Rio Tinto chairman Dominic Barton says the mining giant is committed to building its footprint in Mongolia, even as capital gets more expensive, and intense competition fuels high prices in the critical minerals mergers and acquisitions space.
Mr Barton also acknowledged that Rio had not always lived up to expectations in Mongolia, where it is counting on Oyu Tolgoi to become the world’s fourth-largest copper mine by 2030.
“We are committed to learning from that,” he told the Mongolia Economic Forum in Ulaanbaatar on Monday.
Rio chairman Dominic Barton on his feet at the Mongolia Economic Forum on Monday.

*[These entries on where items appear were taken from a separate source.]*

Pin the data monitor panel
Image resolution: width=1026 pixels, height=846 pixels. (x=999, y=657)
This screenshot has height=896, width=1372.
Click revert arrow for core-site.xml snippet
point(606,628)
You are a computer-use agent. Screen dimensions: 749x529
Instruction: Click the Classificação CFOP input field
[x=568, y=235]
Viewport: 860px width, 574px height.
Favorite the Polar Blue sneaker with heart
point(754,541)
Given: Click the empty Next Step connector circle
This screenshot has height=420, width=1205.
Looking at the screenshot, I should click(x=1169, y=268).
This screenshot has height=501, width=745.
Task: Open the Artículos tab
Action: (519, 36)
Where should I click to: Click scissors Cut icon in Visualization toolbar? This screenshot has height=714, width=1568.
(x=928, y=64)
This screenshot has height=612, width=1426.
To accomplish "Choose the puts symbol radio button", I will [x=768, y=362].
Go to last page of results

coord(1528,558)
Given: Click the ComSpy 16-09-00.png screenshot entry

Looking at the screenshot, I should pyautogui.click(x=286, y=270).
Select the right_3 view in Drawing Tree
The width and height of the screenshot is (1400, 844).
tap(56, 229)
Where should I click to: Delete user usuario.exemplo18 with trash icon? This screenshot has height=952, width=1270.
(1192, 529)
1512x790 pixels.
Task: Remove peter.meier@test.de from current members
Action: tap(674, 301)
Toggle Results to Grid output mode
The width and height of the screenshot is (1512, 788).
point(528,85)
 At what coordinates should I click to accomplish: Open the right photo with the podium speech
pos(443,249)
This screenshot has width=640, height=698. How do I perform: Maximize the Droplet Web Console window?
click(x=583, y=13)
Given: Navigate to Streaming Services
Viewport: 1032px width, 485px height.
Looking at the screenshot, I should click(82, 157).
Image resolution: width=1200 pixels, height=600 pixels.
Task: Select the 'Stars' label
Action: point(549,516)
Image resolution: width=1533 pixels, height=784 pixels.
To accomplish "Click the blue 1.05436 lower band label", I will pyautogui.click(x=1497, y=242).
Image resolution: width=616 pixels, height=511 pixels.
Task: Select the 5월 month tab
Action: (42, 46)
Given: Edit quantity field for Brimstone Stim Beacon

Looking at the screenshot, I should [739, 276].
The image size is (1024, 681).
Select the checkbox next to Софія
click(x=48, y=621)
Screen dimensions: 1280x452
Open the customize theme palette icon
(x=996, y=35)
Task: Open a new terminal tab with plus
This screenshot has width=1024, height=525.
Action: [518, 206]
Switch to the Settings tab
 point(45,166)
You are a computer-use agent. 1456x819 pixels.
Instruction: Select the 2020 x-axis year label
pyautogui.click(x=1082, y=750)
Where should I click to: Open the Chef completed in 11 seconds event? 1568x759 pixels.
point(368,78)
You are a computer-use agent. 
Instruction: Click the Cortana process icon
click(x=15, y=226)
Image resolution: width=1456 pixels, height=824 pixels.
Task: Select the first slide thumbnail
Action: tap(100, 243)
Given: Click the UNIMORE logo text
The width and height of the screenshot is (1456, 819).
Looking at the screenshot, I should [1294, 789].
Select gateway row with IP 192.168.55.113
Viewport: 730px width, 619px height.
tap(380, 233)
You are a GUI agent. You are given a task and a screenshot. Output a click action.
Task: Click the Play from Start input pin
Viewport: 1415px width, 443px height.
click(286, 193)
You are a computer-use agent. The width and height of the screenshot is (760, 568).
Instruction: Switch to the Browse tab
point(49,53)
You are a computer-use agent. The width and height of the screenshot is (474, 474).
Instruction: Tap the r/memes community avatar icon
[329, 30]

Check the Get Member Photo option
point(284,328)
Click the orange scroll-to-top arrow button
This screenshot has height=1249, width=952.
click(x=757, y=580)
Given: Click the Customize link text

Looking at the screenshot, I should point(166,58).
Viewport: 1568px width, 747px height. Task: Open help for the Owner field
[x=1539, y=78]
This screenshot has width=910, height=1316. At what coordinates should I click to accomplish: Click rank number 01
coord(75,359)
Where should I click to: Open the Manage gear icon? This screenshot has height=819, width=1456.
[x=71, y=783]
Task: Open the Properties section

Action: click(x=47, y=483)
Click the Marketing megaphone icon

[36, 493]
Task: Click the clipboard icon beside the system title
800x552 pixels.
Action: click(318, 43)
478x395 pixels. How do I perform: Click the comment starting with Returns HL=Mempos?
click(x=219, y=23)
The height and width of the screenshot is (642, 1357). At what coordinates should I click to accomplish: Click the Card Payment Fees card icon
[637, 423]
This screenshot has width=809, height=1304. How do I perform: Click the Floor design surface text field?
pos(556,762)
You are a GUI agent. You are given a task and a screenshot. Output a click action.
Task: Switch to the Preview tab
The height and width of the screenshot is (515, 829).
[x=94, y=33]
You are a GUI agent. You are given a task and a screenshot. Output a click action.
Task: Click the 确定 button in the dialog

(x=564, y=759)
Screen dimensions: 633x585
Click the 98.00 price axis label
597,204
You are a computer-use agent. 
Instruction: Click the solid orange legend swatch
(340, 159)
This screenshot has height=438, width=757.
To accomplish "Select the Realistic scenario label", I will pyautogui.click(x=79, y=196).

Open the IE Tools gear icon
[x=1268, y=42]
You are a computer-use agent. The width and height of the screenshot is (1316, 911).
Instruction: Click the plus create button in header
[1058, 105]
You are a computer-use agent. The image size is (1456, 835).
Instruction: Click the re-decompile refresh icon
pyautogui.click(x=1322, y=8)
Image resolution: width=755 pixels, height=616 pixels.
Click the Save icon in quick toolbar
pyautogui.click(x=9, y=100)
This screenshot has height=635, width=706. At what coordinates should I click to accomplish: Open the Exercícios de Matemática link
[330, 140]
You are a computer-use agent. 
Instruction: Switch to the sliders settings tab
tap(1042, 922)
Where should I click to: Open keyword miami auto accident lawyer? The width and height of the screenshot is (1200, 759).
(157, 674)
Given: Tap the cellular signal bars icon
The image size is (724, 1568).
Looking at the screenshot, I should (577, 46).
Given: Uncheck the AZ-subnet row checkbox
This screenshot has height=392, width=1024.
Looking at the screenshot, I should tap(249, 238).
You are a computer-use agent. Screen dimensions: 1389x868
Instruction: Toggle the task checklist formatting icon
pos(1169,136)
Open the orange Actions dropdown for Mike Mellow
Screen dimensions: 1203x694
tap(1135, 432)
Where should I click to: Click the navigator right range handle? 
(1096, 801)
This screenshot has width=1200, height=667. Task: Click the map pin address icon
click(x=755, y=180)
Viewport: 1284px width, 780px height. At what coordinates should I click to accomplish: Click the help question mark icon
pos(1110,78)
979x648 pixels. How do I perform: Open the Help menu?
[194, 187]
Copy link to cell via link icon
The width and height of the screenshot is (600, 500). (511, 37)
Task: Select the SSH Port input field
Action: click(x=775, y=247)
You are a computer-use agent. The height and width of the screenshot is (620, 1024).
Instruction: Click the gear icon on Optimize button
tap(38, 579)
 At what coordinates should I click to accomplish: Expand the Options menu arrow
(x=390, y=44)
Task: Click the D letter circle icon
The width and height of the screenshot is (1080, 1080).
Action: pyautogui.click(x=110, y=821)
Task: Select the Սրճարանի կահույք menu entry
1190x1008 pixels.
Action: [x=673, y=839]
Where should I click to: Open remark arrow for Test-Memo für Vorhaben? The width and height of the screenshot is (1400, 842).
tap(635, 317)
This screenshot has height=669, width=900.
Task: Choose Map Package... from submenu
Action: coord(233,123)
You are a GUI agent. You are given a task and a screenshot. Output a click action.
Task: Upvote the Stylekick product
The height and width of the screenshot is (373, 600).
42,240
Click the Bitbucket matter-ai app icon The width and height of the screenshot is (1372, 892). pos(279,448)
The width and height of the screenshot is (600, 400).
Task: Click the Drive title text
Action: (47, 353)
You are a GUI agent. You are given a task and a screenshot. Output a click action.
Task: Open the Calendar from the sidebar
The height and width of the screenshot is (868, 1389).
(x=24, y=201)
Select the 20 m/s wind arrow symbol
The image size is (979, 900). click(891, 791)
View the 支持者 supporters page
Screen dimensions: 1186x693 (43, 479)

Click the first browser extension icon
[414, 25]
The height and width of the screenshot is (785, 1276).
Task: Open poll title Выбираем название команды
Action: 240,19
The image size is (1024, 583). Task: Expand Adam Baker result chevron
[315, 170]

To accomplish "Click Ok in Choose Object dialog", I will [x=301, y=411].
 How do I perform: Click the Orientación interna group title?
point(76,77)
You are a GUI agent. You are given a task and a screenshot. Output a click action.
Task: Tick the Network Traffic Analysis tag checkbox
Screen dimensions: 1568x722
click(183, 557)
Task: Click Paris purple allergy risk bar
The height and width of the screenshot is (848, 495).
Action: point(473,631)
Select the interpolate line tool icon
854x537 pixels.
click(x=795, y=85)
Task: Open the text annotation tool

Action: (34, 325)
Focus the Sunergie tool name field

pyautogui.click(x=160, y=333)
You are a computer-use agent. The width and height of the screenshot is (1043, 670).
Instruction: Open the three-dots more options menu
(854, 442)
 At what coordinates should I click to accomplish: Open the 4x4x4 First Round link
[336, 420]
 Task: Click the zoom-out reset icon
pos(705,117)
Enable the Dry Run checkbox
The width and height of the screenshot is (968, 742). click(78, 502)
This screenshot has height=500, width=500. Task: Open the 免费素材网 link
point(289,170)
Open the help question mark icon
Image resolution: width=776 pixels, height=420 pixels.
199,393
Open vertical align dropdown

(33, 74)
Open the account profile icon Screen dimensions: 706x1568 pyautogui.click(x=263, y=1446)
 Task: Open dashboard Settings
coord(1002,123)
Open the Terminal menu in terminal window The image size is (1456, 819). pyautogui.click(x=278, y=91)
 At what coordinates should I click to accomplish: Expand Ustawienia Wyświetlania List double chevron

“Industry must invest for the long term. There may be bumps in the road, but if the relationship is built on a shared vision and ambition, then these will be just that – bumps in the road.”
Rio and the Mongolian government have been able to resolve many of their differences since early last year, when Rio agreed to waive the $US2.4 billion ($3.6 billion) debt the Mongolian government owed to the Oyu Tolgoi project.
One of few remaining sore points between Rio and the current Mongolian government is over taxes related to Oyu Tolgoi. International arbitration proceedings in the long-running tax dispute have been on hold while they discuss a resolution.
Mr Barton said $US15.4 billion had been invested in developing Oyu Tolgoi since 2010, with more to come as Rio looked to ramp up the operation.
Rio is betting big on the world facing a massive shortfall of copper in the electrification of the global economy. “To deliver on our net zero goals and deliver 3.5 per cent GDP growth, the world will require more than 700 million tonnes of copper over the next 25 years,” Mr Barton told the conference.